Compile time evaluation

Question

If I write

enum chars = digits ~ uppercase;

will the string be concatenated at compile time? I'm assuming it will. If I replace it with a string literal or a CTFE function I can't measure any significant performance differences (even calling it a hundred million times). I do get a difference if I replace enum with const. I've been told it's inefficient to write it like this. I thought it was kind of convenient and I don't see the inefficiency. (BTW, the line is in a function that's called recursively).

The full code (converting to a numeral system with a different base)

import std.string;

string toBase(long n, int b) 
in {
    assert(2 <= b && b <= 35);
} body {
    static string sign;
    if (n < 0) {
        n *= -1;
        sign = "-";
    }
    enum chars = digits ~ uppercase;
    size_t r = cast(size_t)(n % b);
    if (n == r) {
        return sign ~ chars[r];
    }
    return toBase((n - r) / b, b) ~ chars[r];
}

Edit: updated code, in response to comments, not relevant to the question

string toBase(long n, int b)
________________________________________
- To do
Continue the compile-time evaluation question above, starting right after its final line.

- Data shown
________________________________________
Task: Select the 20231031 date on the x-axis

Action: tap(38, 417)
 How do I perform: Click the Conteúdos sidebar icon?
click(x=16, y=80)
________________________________________
- Answer below
in {
    assert(2 <= b && b <= 35);
} body {
    enum chars = digits ~ uppercase;
    long r = n % b;
    char c = chars[cast(size_t) abs(r)];
    if (n == r) {
        return (n < 0 ? "-" : "") ~ c;
    }
    return toBase((n - r) / b, b) ~ c;
}

you forgot to reset the sign string (you can use `scope(exit)sign="";` for that) so `toBase(-10,10)` followed by `toBase(10,10)` will give the same result — ratchet freak, Jul 03 '11 at 14:38
Right. Ha ha ha, first time I use a static variable. Tricky. That scope(exit) thing is really useful isn't it? I'm a bit surprised a recursive call doesn't qualify as a scope exit. — fwend, Jul 03 '11 at 15:02
a scope(exit) is executed when the current stack frame is popped of the stack (like try...finally really but without the extra indentation) recursion doesn't do that — ratchet freak, Jul 03 '11 at 15:09
I'd dump that static, it's not thread safe and (as written) not exception safe (not that this code would encounter that). One way to avoid a static would be to move the recursive bit into a nested function. — BCS, Jul 03 '11 at 19:51
It's the size_t that's the problem. It forces me to keep track of the sign. I need to leave n and r alone and cast to size_t only when I'm accessing the char array. — fwend, Jul 03 '11 at 20:43
@BCS that static var has the same semantics as a private global which in D is in thread local storage (and thus thread safe) — ratchet freak, Jul 03 '11 at 20:50
@ratchet: I forgot that bit. OTOH dumping it removes the sign check conditional from the recursive part. — BCS, Jul 08 '11 at 16:29
@BCS I tried your suggestion and it worked well. It's a better way of keeping state. — fwend, Jul 08 '11 at 17:23

score 9 · Accepted Answer · answered Jul 03 '11 at 13:05

enum instantiations like that are always evaluated at compile-time (and throw compile errors when the evaluation is impossible at compile time)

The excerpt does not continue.